Pero. Lo que ocurre acá es que, al margen de ser cierto, lo dicho por FS elude la discusión política principal. No se trata de quitarle al Ciudad los fondos judiciales emanados de los fueros nacionales por cómo los administra, sino de un debate sobre el federalismo.
Porque más allá del virtuosismo que efectivamente pueda haber demostrado la banca porteña en el manejo de dichos fondos, lo que debe destacarse es que ha tenido la oportunidad de hacerlo. No así ha sucedido con la totalidad del resto de los ciudadanos de las provincias, que aportan igual o más que los de la Ciudad al sostenimiento de la estructura de la Justicia nacional, pero cuyas bancas estatales provinciales vean, como sí la de CABA, beneficios por el aprovechamiento de dichos recursos financieros: ergo, lo justo es que los mismos sean gerenciados por el Banco Nación.
Aún si fuese objetivo de los bancos provinciales desarrollar proyectos del tipo de los enumerados por Sturzenegger en sus publicaciones –no estamos afirmando que efectivamente sea así, pero interesa acá esa discusión–, el punto es que no cuentan con una herramienta que sí ostenta la Capital, en lo que significa una clara discriminación distrital.

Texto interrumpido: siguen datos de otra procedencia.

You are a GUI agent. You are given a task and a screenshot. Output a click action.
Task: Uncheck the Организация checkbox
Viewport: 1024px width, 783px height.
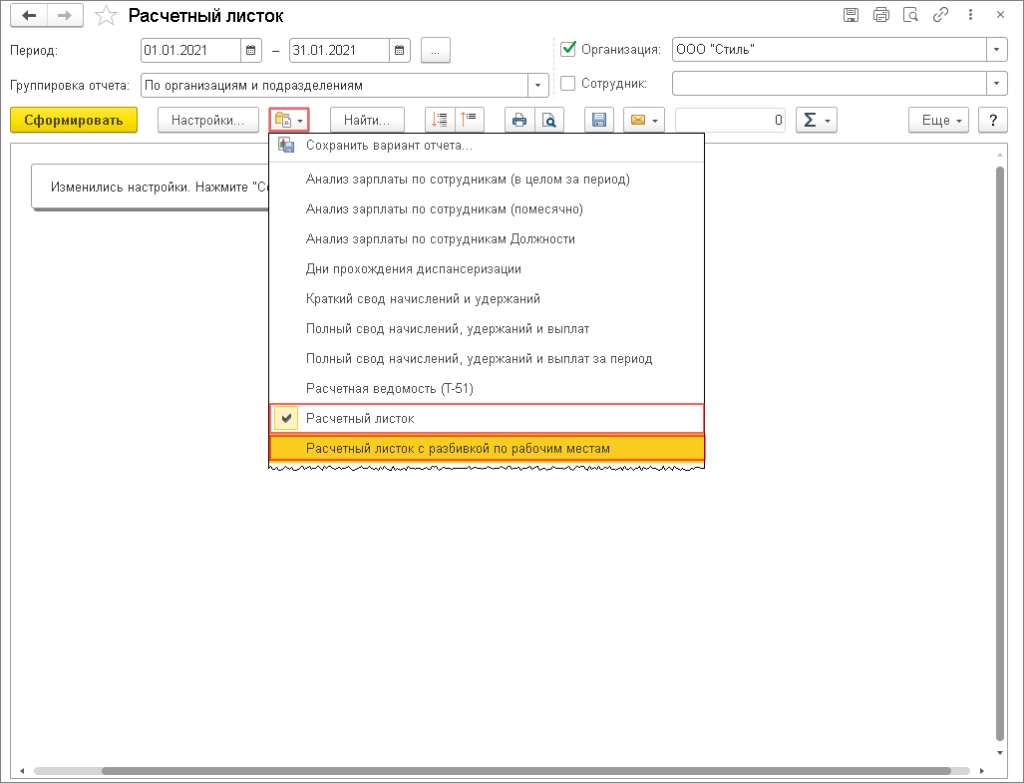(569, 48)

Ésa es la disputa en curso a estos respectos.
Sería interesante, eso sí, terminar con esa patraña de los fueros nacionales, en cuyos estrados uno no puede presentarse si no está domiciliado en… Ciudad Autónoma de Buenos Aires, indefectiblemente. Más allá de que, en esto también, la enorme mayoría de los no aceptados en dicha sede pagan impuestos de los que surge el costeo de la misma, al igual que la minoría que sí está habilitada a litigar allí.
Cosa que no va a ocurrir, intuyo: obsérvense lo que cuesta lograr que el jefe de Gobierno cumpla con la ley que dispuso el traspaso de los subtes y colectivos cuyo recorrido incumbe exclusivamente el territorio capitalino a la administración porteña. Sobre todo, hace a las gigantes dificultades que genera intentar hacerles entender a los ciudadanos de la Ciudad que tienen que pagar impuestos.
Es uno de tantos capítulos con que cuenta la historia del privilegio con que cuenta el puerto en detrimento de las provincias del mal llamado interior del país. Se trata de puntos de partida inequitativos, que hacen a muchas de las demás desigualdades, que surgen de esa primera. Y de corregirlo. En lo que más se pueda, al menos, si es que no se logra del todo.
Bien que no se hace siempre todo lo que se quiere; más bien, las más de las veces, apenas (entre comillas) lo que se puede.